▶ [REQUIREMENT]: Keep only those lines of the records that include the string "column".

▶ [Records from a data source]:

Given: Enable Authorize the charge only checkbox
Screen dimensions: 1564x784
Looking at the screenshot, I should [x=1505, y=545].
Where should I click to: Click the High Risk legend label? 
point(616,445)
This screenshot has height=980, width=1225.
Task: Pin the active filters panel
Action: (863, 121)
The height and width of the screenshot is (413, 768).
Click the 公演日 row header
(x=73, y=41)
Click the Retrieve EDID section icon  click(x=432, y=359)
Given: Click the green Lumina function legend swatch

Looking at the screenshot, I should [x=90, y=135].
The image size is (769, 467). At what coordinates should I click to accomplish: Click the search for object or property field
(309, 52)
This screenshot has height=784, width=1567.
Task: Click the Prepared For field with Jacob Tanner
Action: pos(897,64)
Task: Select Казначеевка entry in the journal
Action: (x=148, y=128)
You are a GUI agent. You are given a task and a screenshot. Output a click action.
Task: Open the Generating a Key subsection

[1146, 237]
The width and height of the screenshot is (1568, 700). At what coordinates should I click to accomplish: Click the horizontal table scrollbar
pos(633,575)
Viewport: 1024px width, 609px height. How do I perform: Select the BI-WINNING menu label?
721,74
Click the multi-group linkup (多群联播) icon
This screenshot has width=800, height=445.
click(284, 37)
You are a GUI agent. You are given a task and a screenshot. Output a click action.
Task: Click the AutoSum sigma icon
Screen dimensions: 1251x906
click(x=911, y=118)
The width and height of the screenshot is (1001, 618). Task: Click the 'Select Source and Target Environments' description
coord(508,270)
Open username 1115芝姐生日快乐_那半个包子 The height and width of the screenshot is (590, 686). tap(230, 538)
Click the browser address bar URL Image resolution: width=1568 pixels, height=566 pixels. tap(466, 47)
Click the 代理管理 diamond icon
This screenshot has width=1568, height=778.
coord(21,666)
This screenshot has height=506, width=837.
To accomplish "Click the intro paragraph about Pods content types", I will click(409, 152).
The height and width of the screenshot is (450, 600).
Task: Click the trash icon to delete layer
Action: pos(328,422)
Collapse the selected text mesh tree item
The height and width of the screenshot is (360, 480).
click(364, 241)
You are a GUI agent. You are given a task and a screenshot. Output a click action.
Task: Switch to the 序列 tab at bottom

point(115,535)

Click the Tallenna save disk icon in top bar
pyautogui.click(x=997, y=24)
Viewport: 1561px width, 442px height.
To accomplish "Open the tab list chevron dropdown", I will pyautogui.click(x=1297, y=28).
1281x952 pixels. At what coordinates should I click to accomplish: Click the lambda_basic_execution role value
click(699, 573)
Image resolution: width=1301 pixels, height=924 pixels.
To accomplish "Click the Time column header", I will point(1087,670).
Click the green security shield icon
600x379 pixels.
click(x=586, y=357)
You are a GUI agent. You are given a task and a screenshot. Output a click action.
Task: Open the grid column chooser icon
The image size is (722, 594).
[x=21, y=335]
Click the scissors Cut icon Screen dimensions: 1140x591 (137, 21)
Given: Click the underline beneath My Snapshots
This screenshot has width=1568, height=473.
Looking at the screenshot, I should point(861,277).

▶ [RESPONSE]:
To accomplish "Click the Time column header", I will point(1087,670).
Task: Open the grid column chooser icon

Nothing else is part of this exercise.